Promote the interest of the social forces from which it issued or with which it is affiliated, enabling these to emerge as full-fledged classes.
Seek political bargaining power by making it possible for new classes or fractions of classes to emerge. This is faciliteted, in the case of Algeria, by the specific socioeconomic configurations of a post-colonial society that claims to be building socialism. There is room for the manipulation of the state apparatus for purposes orther than that of the public good.

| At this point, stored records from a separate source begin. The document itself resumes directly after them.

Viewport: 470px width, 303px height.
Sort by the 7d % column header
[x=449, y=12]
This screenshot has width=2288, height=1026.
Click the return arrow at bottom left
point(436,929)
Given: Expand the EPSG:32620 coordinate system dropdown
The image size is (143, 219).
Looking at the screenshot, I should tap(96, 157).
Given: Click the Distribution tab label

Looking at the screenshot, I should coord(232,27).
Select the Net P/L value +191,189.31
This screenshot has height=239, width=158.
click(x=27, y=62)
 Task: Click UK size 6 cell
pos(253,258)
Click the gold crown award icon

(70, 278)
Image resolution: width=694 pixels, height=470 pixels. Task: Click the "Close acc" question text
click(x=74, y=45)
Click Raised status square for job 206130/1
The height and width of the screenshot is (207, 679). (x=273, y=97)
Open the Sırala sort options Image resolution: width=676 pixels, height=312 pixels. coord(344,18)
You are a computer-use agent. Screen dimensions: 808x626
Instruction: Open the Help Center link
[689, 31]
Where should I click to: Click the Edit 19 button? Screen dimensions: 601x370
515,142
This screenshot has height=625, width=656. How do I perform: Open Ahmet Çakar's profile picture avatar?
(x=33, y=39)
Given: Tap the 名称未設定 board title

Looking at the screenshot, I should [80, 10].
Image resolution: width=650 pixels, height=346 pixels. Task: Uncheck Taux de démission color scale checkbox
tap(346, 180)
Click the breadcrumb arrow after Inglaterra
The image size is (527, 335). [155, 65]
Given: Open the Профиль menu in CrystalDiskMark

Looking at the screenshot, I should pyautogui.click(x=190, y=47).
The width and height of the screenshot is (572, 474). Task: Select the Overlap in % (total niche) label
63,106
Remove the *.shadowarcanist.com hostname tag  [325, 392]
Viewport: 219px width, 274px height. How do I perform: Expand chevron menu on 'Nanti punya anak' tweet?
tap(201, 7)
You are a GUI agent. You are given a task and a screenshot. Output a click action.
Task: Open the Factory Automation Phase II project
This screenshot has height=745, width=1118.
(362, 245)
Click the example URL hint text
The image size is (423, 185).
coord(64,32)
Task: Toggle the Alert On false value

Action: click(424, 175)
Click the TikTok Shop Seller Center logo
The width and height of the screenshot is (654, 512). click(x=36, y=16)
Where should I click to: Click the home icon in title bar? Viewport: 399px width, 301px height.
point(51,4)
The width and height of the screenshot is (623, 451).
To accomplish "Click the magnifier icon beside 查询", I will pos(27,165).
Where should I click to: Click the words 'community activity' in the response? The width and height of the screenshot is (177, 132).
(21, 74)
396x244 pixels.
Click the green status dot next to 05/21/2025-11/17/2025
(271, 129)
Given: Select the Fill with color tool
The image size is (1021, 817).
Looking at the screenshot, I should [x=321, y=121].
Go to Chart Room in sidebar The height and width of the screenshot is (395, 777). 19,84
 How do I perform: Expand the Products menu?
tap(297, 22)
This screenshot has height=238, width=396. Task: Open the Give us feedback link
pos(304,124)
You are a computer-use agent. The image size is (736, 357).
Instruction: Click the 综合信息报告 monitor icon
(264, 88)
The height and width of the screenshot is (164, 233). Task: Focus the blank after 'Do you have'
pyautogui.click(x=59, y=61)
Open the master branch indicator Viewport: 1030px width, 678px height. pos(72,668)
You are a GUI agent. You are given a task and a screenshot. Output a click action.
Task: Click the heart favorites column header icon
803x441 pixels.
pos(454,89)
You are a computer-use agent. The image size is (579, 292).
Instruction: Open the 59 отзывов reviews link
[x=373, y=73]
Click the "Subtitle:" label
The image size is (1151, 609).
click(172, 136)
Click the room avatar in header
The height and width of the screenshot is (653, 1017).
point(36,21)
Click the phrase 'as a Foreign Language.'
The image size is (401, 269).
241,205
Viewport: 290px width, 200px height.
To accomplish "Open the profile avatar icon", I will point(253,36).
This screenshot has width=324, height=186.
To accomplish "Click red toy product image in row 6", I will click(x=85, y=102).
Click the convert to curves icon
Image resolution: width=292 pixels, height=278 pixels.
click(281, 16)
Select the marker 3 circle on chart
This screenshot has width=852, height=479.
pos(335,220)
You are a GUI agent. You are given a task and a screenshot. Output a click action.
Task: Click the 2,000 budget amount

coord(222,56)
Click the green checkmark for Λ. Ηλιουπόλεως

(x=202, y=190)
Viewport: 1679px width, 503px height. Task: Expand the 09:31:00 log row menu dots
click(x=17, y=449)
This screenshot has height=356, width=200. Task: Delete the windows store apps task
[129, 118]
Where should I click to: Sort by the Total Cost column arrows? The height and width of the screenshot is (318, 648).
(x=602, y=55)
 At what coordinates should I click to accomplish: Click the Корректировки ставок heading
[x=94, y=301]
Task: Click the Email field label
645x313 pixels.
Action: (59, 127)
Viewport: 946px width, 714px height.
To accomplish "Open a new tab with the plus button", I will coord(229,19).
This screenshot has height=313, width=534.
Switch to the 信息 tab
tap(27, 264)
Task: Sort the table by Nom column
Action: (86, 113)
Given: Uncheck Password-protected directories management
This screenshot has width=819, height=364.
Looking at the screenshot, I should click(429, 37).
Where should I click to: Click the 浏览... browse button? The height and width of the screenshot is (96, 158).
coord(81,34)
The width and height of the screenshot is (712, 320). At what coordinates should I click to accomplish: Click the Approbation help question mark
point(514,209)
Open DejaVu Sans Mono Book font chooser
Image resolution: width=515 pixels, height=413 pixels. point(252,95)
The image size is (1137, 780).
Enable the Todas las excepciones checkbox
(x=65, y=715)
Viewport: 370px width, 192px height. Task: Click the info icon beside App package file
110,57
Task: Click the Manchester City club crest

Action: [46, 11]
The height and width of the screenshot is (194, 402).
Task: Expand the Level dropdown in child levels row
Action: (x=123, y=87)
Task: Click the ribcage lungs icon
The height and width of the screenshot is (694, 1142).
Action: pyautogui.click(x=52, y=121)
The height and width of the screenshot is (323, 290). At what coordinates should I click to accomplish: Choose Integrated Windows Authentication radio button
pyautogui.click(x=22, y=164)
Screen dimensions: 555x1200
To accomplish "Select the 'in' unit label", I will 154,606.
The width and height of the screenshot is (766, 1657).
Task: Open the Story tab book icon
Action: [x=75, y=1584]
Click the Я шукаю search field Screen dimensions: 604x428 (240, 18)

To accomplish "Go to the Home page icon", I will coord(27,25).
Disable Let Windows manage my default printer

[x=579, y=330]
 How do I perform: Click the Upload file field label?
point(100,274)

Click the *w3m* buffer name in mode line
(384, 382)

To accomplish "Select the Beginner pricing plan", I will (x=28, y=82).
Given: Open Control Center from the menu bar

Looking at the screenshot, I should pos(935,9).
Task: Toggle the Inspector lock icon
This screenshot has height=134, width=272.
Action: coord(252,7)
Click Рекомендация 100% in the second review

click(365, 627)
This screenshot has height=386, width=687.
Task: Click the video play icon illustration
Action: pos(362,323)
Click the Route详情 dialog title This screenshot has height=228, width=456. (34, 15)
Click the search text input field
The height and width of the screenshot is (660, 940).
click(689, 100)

In this treatment of the Algerian bureaucracy, I have confined myself to the role of the bureaucracy as a determinate social category. I have not examined the interaction between the social forces catalyzed by the bureaucracy and the state apparatus. Nor have I examined the dialectical response of the Algerian people to this particular concatenation of power. The question also remains whether the approach presented here is valid in cases analogous to contemporary Algeria. And this leads to the ultimate question, that of the historical continuity of such bureaucratic behavior since the very origins of the state as a socio-economic formation.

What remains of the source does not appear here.